This approach is uncommon in our industry, where traditional firms typically rely on standardized training to build broad consulting skills. At HPA, we’re intentionally doing something different: investing earlier, tailoring development to each individual, and using behavioral insights to accelerate readiness for meaningful client work.

The result wasn’t just a training program. It became the foundation of a learning culture that is reshaping how our people collaborate with each other and drive impact for clients.

HPA’s client work is delivered by experienced consulting teams including HPA associates. Our associates act as one connective tissue across internal initiatives, delivery, and culture-building. As the group grew, so did the need for structure.
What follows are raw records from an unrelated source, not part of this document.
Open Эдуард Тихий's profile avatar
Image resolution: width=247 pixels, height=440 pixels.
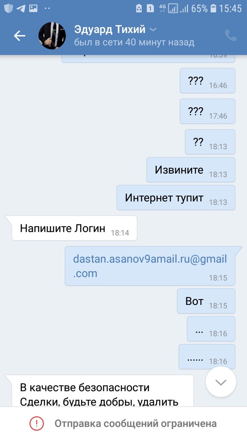[52, 35]
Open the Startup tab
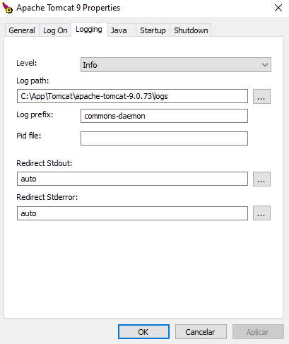Image resolution: width=289 pixels, height=344 pixels. (x=153, y=30)
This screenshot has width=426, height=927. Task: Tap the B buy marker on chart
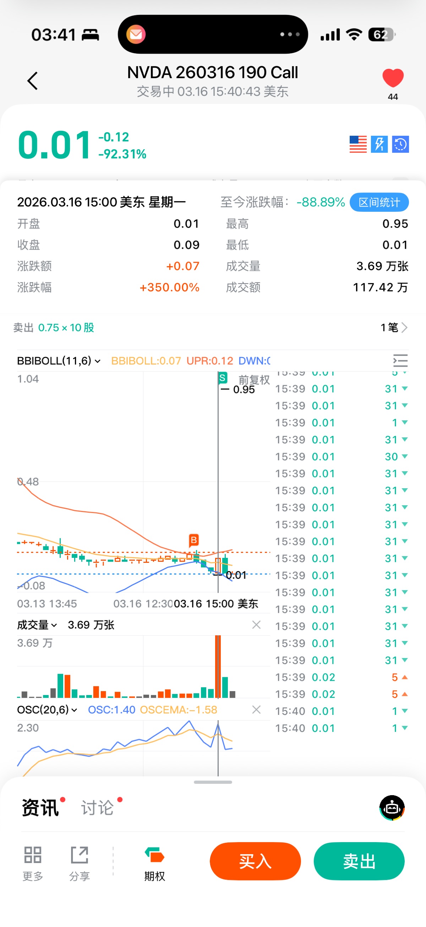click(194, 540)
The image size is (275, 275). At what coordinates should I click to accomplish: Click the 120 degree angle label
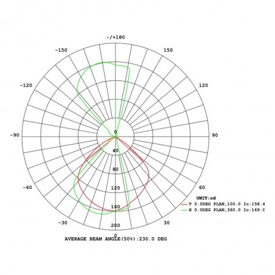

Our associates were ambitious, eager, and ready to take on more responsibility, but they wanted more structured support in developing the fundamentals of consulting. At the same time, leadership recognized the importance of creating a consistent developmental path, one that would strengthen the firm’s culture and ensure long-term scalability.

We needed a way to anchor development not just in skills, but in behavior, habits, and self-awareness. That’s where Hogan came in.

We made a deliberate choice to use Hogan in a way that goes beyond traditional selection. Every employee at HPA, from leadership to associates, completed the full Hogan Assessment suite which includes the HPI, HDS, and MVPI1. We then anonymized and aggregated the data across cohorts to look for patterns that would guide our learning and development strategy.

The goal was not classification. It was clarity. By understanding where our people naturally excelled and where predictable challenges surfaced, we could design a development approach grounded in real behavior rather than guesswork. The insights we gained helped us build learning experiences that met our associates where they were, supporting their growth in ways that ultimately elevate consulting readiness and strengthen client delivery.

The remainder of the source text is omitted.